* [HOW TO COMPLETE THIS TASK]:
From the data that follows, report the number of lines including "computer", and only that number.

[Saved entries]
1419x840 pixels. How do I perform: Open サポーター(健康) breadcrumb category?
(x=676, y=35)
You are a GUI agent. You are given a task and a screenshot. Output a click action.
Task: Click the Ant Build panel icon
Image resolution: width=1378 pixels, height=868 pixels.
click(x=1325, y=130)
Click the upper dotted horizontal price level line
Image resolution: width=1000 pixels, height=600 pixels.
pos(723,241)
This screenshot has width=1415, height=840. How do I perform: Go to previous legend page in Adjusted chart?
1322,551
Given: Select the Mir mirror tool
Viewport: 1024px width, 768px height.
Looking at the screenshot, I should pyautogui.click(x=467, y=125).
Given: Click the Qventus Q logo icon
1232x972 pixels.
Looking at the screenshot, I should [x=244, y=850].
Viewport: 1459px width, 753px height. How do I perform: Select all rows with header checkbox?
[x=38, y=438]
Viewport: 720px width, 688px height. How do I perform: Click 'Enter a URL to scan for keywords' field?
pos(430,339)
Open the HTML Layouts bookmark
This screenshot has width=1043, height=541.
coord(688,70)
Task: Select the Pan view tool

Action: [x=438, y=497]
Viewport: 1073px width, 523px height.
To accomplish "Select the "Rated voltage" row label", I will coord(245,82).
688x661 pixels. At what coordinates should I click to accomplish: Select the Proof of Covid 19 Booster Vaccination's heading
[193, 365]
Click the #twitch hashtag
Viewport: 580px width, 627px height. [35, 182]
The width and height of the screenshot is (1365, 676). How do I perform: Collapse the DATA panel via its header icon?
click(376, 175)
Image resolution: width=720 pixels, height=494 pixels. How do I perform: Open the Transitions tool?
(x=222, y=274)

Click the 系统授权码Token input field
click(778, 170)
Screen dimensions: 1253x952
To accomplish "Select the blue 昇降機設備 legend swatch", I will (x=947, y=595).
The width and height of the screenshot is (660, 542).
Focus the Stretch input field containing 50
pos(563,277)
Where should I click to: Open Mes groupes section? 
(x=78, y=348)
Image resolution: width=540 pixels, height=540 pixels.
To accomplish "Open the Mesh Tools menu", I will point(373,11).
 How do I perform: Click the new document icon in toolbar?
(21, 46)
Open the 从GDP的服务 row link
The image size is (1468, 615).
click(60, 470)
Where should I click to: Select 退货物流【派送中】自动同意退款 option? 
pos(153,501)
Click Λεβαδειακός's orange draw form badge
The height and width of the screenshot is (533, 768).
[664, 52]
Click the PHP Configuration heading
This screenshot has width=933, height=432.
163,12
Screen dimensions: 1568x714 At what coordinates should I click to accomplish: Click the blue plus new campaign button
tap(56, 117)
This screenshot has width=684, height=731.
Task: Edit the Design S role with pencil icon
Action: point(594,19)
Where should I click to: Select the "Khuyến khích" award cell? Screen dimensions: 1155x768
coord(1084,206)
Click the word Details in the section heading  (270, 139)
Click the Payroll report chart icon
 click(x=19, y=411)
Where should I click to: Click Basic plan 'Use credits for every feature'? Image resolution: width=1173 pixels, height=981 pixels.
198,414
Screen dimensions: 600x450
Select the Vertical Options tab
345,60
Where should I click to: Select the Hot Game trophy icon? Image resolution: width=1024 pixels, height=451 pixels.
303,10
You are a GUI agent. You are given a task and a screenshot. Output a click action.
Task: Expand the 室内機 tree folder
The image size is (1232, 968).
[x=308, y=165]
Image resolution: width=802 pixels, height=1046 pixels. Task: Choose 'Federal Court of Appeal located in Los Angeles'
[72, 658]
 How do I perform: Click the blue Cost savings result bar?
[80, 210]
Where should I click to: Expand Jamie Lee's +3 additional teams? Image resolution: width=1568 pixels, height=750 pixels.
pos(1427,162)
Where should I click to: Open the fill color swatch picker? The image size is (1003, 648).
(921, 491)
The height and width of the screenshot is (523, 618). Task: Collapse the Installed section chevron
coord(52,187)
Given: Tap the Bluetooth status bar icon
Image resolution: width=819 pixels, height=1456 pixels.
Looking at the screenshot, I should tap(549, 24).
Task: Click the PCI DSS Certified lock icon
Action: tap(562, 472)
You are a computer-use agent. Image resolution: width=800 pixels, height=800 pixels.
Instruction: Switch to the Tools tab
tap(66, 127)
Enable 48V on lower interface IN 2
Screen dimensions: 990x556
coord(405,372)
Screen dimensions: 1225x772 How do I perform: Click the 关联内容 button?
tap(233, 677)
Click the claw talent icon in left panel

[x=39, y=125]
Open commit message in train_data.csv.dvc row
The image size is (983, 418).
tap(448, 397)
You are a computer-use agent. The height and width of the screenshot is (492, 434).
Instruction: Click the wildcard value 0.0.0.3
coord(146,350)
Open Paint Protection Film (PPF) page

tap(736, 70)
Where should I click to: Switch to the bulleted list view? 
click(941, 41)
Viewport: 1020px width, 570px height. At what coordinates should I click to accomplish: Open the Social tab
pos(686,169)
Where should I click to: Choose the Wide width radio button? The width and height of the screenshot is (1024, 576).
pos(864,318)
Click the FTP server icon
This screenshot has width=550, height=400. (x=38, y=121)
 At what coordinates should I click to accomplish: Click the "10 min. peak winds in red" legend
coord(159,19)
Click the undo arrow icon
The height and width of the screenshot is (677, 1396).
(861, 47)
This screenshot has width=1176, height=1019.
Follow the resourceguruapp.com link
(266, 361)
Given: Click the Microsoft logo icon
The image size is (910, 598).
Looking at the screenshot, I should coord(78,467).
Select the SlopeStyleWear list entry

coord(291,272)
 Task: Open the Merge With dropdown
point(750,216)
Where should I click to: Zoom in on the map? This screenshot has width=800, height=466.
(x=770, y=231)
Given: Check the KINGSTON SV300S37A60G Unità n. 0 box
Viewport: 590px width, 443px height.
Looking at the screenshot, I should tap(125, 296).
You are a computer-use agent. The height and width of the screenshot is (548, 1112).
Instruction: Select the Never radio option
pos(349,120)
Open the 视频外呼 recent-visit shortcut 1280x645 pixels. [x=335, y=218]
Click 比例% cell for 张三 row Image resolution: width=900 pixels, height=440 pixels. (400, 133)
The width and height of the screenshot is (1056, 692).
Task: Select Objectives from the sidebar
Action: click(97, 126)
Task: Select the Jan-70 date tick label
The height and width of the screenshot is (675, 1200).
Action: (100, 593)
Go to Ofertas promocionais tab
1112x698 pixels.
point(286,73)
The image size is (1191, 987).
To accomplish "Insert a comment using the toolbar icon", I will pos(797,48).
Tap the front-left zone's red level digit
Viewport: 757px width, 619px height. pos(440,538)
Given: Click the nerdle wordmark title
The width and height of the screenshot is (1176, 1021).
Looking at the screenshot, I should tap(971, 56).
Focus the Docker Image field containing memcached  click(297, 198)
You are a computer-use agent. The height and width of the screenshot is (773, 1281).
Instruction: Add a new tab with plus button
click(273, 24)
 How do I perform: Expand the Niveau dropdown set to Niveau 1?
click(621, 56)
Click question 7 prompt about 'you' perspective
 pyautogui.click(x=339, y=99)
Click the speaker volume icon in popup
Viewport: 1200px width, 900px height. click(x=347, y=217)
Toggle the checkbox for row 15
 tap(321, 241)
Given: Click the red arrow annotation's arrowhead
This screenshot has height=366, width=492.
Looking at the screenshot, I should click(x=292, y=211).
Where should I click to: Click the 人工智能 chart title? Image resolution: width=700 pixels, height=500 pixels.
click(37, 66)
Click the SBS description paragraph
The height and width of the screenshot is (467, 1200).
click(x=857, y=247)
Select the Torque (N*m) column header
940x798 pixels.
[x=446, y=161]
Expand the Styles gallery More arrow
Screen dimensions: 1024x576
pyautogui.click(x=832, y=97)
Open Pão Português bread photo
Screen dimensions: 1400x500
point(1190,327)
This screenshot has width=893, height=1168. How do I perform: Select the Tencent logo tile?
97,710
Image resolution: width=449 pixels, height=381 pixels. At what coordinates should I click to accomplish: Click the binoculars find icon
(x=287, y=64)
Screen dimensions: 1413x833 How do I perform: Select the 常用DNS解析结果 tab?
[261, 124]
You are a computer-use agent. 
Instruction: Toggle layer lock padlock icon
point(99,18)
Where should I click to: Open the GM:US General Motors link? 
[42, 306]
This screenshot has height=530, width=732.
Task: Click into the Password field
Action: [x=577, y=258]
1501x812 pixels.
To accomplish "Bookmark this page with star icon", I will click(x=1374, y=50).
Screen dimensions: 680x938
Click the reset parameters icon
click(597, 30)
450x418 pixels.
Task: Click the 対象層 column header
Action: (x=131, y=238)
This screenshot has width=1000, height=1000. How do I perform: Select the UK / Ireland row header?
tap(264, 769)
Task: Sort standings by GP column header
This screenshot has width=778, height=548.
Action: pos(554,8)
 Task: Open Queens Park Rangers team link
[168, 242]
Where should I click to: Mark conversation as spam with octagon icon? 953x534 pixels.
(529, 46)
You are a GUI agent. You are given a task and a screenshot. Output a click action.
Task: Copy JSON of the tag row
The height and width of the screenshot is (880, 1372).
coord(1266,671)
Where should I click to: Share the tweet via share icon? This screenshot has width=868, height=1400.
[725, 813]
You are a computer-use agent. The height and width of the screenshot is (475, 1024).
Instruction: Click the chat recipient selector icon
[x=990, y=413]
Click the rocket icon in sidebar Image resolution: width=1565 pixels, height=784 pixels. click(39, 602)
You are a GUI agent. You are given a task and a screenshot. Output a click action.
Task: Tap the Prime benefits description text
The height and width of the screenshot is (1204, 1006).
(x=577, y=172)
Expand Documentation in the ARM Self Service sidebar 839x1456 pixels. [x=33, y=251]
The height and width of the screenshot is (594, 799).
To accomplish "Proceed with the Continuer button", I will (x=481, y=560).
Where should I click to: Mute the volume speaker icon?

* [FINAL ANSWER]:
6